The mapping is such that the mirror position offset corresponds to the source position
offset but taking into account the changes in direction that would result from mirroring
the source position offset in accordance with the mirrorings of the sequence of mirrorings
resulting in the mirror room. Specifically, in many embodiments, the mapping may be
a distance preserving mapping such that the size of the mirror position offset (vector)
is the same as that of the source position offset (vector). The mapping may perform
a direction mapping from the direction of the source position offset to a direction
of the mirror position offset that would result from the mirrorings of the source
position offset in accordance with the sequence of mirrorings.
[0125] In some embodiments, such as where the generation of the source position offset includes
a scaling or other function, the mapping may take such a scaling or function into
account and include the inverse function, or the inverse function may be applied subsequently.
Indeed, such functions and inverse functions may be considered as part of the mapping,
and may be considered to be included in the mapping operation.
[0126] Step 703 is followed by step 705 in which the mirror position for the audio source
(i.e. the position in the mirror room representing the reflection being modelled by
the mirror room) is determined from the mirror reference position and the mirror position
offset. Specifically, the mirror reference position may be offset in accordance with
the mirror position offset to result in the mirror position. For example, in many
embodiments, the mirror position offset may be a vector which is added to the coordinates
of the mirror reference position to result in the coordinates of the mirror position.
[0127] The approach thus does not perform individual repeated mirrorings of the audio source
position to determine the mirror position but instead may determine a relative offset
to a reference position in the original room and then directly map this to an offset
in the mirror room where it is combined with a mirror reference position to determine
the mirror position. The Inventor has realized that by using relative position offsets
with respect to a reference position in the original room, direct mapping can be applied
to the offset. In particular, the mapping applied to the offset is not dependent on
the audio source position (or the offset) and thus can be determined once and applied
to all positions. Further, the mapping may reflect the mirrorings by reflecting the
changes in direction resulting from the mirrorings but without requiring the mirror
operations to be carried out. In particular, in many embodiments, the distance/ size
of the source position offset and the mirror position offset may be the same and the
mapping may only map the direction to reflect the mirrorings between the original
room and the mirror room.
[0128] In some embodiments, the mapping may for example be implemented as a predetermined
function being applied to the source position offset. Specifically, in many embodiments,
the mapping may be implemented as a Look-Up-Table (LUT) with the source position offset
represented by a set of coordinates being the input for the table look-up and the
output of the LUT being the corresponding coordinates of the mirror position offset.

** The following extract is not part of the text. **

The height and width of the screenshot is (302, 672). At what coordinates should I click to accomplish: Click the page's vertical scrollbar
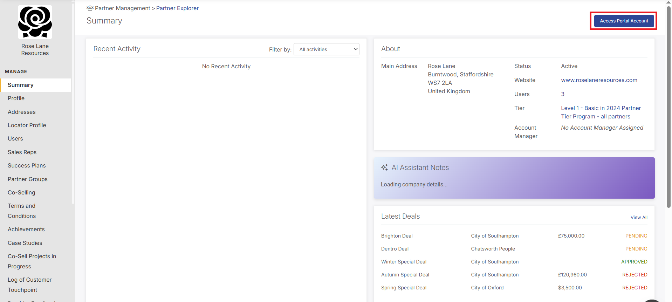[x=668, y=105]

[0129] In many embodiments, the mapping may be represented by a mapping matrix and the mapping
may be applied to the source position offset by the source position offset represented
as a vector being multiplied by the mapping matrix. Thus, multiplying the mapping
matrix and the source position offset vector results in the mirror position offset
vector. In many embodiments, the processing may be performed in three-dimensional
space with the vectors comprising three coordinates and the mapping matrix being a
3x3 matrix thereby providing a mapping of a three component (specifically a three-dimensional)
vector to another three component (specifically a three-dimensional) vector.

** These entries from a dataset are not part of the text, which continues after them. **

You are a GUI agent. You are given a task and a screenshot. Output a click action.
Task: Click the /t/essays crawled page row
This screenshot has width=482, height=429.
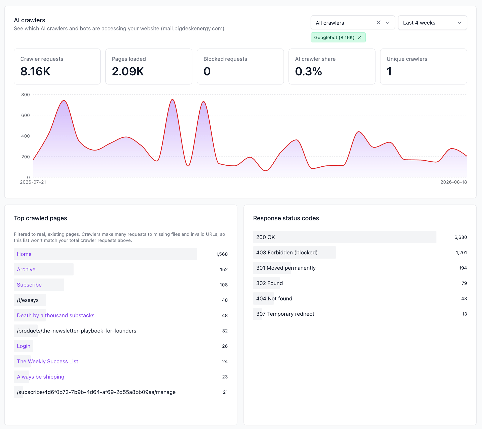tap(121, 300)
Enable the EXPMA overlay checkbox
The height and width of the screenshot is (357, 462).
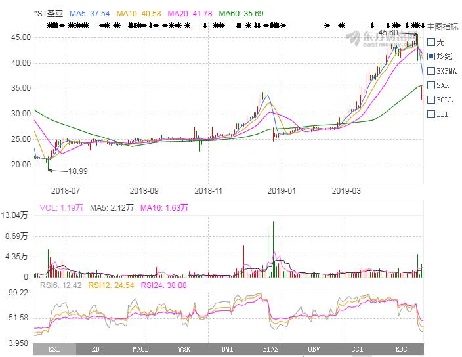point(431,71)
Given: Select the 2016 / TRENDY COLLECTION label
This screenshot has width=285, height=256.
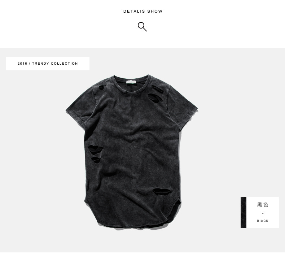Looking at the screenshot, I should [48, 63].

[0130] In some embodiments, the processing may not be three-dimensional but may for example
be a two-dimensional processing. For example, it may be assumed that all audio sources
and listening positions are at the same height and thus only the horizontal positions
may vary with the vertical position being constant. In such cases, the offsets may
be two-dimensional and specifically only represent offsets in the two-dimensional
horizontal plane. In such a case, the mapping may be two dimensional, and specifically
the mapping matrix may be a 2x2 matrix mapping a two dimensional source position offset
to a two dimensional mirror position offset. Such an approach may not provide the
same flexibility as a three dimensional processing, but may provide a more efficient
processing with reduced complexity and reduced computational resource usage.

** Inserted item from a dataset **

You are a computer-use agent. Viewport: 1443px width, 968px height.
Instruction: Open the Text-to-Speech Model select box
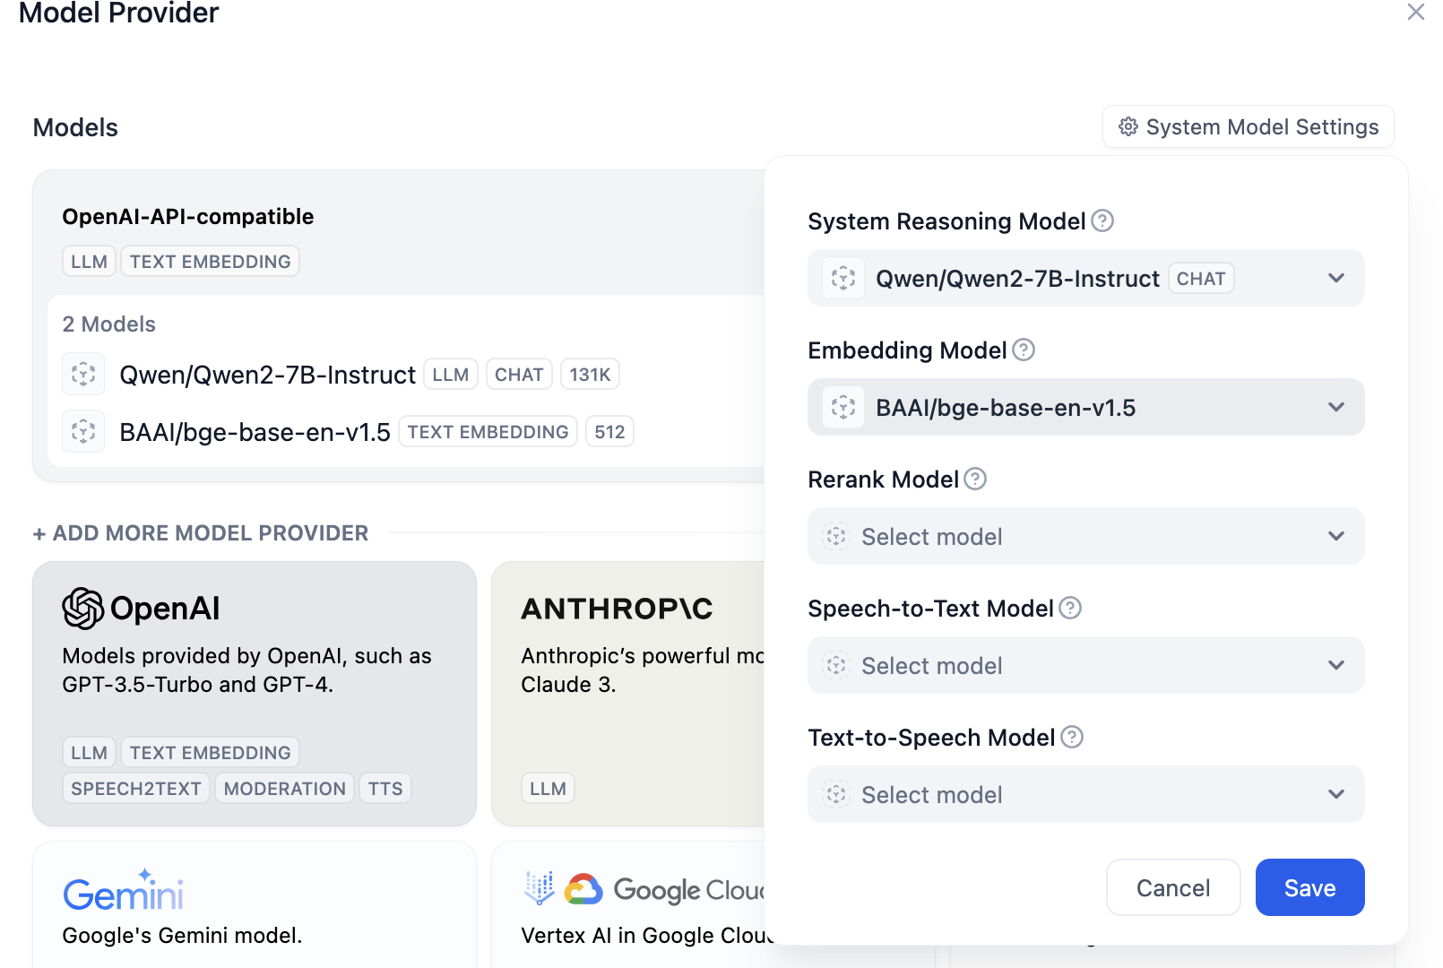[x=1085, y=794]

[0131] Specifically, for each virtual mirror source, p
νnew,i, representing a reflection of an audio source in the original room, a new mirror
position for a changed position of the audio source can be calculated as:

[0132] with p
νref,i being the mirror reference position of mirror room
i, p
oref the source reference position in the original room's reference point, p
cnew is the new original source position of the audio source,
Mi the relative modification matrix (the mapping matrix) for mirror room
i, and
pνnew,i is the new mirror position in mirror room
i. The vectors
p are column matrices, typically with three elements for three-dimensional simulation,
and with
Mi being a 3 × 3 matrix.
[0133] The approach may reflect the realization of the Inventor that a movement of a certain
distance in the original room may result in a movement by the same distance in each
mirrored room. This position delta/offset of the corresponding virtual mirror sources
in the mirrored rooms is not the same as in the original room due to the mirroring
operations, and particularly for cases with the room being misaligned with the coordinate
axes. As a result, it is not trivial in what direction a mirrored source moves for
a given direction in the original room. However, in the approach, rather than determining
this property by performing mirroring operations, the method is arranged to directly
map the offset in the original room to the corresponding offset in the mirror room.
Such a mapping may advantageously be used even if the boundaries are not aligned with
the coordinate axes and may in this case provide a particularly efficient operation
and resource saving.
[0134] The approach may be based on determining e.g. only once (e.g. as part of the initialization
phase), for at least one reference position in the original room, a corresponding
reference position in the mirror rooms by appropriate mirrorings. Similarly, the mappings
for the direction, and specifically the mapping matrices, may be determined only once.
[0135] The use of mapping, and specifically the mapping matrix, allows low complexity update
for moving audio sources. The mapping may capture how the coordinates of a point in
the mirrored room change as a function of the changes of the corresponding point in
the original room along the axes. Hence, any known position in the original room and
corresponding virtual mirror source positions can be used to calculate the virtual
mirror source position of an arbitrary new position inside the original room. The
approach may be used to update existing, or create new, mirror source positions based
on offsets to a reference position and applying the relative modification matrices
to the corresponding reference mirrored source positions.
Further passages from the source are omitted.